3.5 Sense of Municipal Community

Urban empathy on the emotional, historical, symbolic and existential level is a vital element in building a sense of municipal community. City events, experiences, emotions, social stances, cumulative memory of the inhabitants – are an inseparable part of urban science. Perceiving and recognizing them through empathy enables obtaining urban solutions which strengthen group ties and identity.

3.6 Empathy and Urban Context

Urban empathy is especially useful in comprehensive grasp of a context. The key issue here is the history of a place, its identity, ambiguity. In a city space we find various, overlapping levels of experience, which influence emotions and human behaviour. The effect of empathic analysis is, on one hand, discovery of unrecognized contexts, and on the other hand, provision of a critical record of interdependencies which are decisive in the uniqueness of a place.

3.7 Urban Empathy in Spatial Management Plans of Cities

Empathetic analysis is a reliable foundation for making decisions defining the scope of interference in the existing tissue of the city. Prior to undertaking project decisions a planner should ask himself the question: how the project task is going to be understood, and after formulating an answer, seek approval and confirmation within the local community.

4 Scope of Method Application

Empathetic analysis may be carried out for any part of each city. Urban empathy allows to draw out those values, which elude standard urban diagnosis. Analysis conducted in this manner shows that places at first glance unattractive may take on a sparkle, unique character, its own one of a kind individuality. This is the identification of emotional urban structure topography. From this point of view, both intriguing deformity and breathtaking beauty enrich experiences constitute a place’s charm and uniqueness.

Empathetic analysis should be skilfully adapted to specific conditions of a location. Its various aspects may be deepened by adapting to the required accuracy of the studies. Using empathetic method in the field of urban studies introduces not only town-planner’s imagination in the design process but also interpretive diversity of emotions in urban creativity.

5 Limitations on Method Application

There are some traps in the urban empathy method. For a researcher providing emotional diagnosis, empathy may become a dominant state and be used as an excuse for someone’s even the most mistaken urban decision. Such decision, once the motives behind it are understood, may become (wrongly) emotionally justified, because it can be explained by some “discovered” reasons. Empathetic diagnosis without reflection may be a reason for wrong decisions, thus bringing damage to a city. When urban planner attempts to destroy a valuable landscape with an ill-considered decision, one can succumb to a temptation of justifying steps taken. This is the type of extreme subjective empathy that uses excuses such as: ‘it was because of pressure’, ‘effects were needed urgently’, ‘the investor was impatient’, ‘people have to live somewhere’, or ‘the city has to grow’. One can list many such reasons used by architects and town planners to justify their reproachful actions and expecting “empathic” understanding of their conduct.

6 Conclusion

It is the author’s belief that implementing urban empathy category into urban assessment would break away from a certain defined scheme of urban studies and the method can be used in creating urban branding strategies. Empathic analysis causes urban studies to become a process emerging from the life schedules of inhabitants, requiring constant effort to discover the city and to perfect its space.

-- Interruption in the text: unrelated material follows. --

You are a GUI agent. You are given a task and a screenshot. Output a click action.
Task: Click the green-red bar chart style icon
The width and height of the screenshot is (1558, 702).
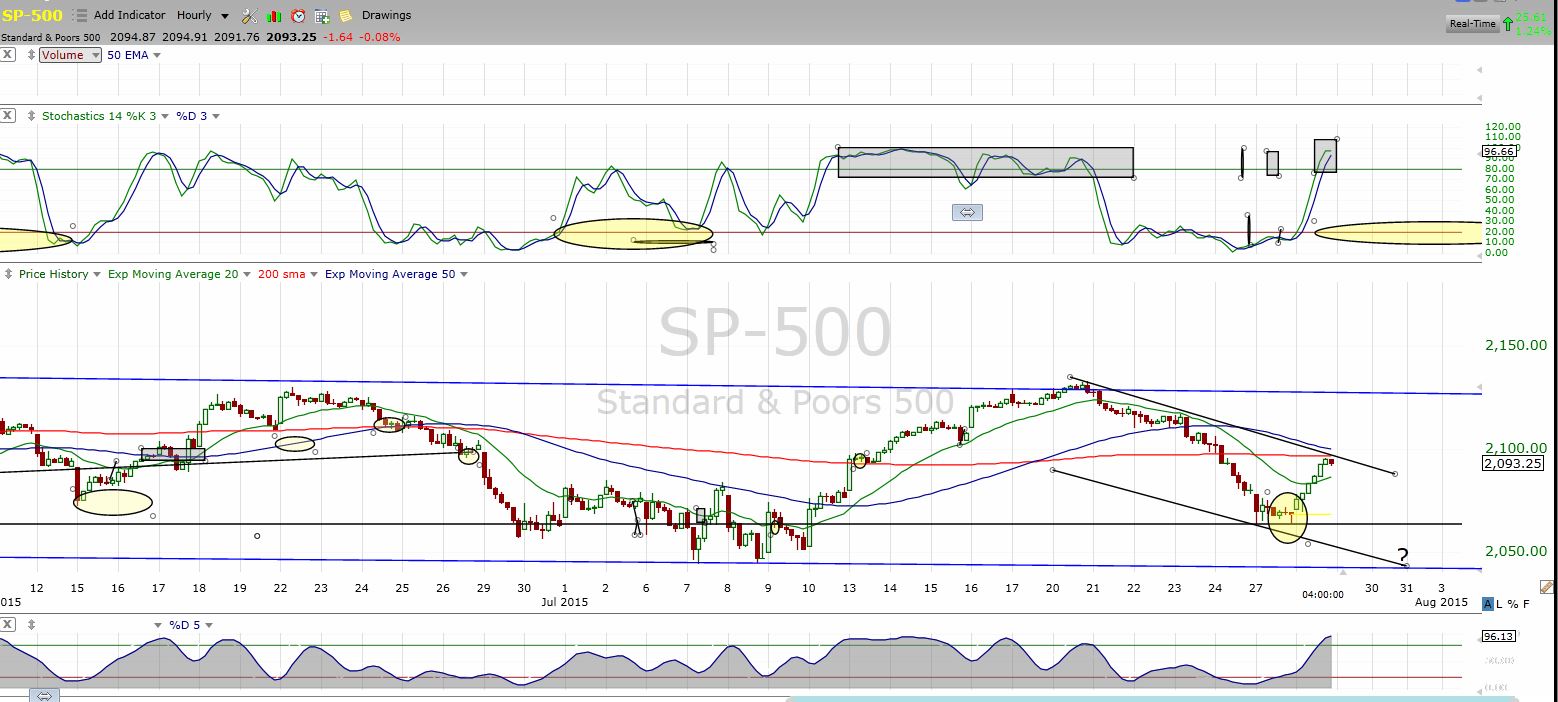point(275,16)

Empathy helps to understand better the genesis of the city. In standard urban research, one makes use of contemporary set of concepts which hamper or make impossible to understand motives and circumstances that occurred long time ago. Due to emphatic analysis it is possible to reach the genesis of the city and to understand specific historical, political, social and economic conditions, which today may appear to be incidental and incongruous.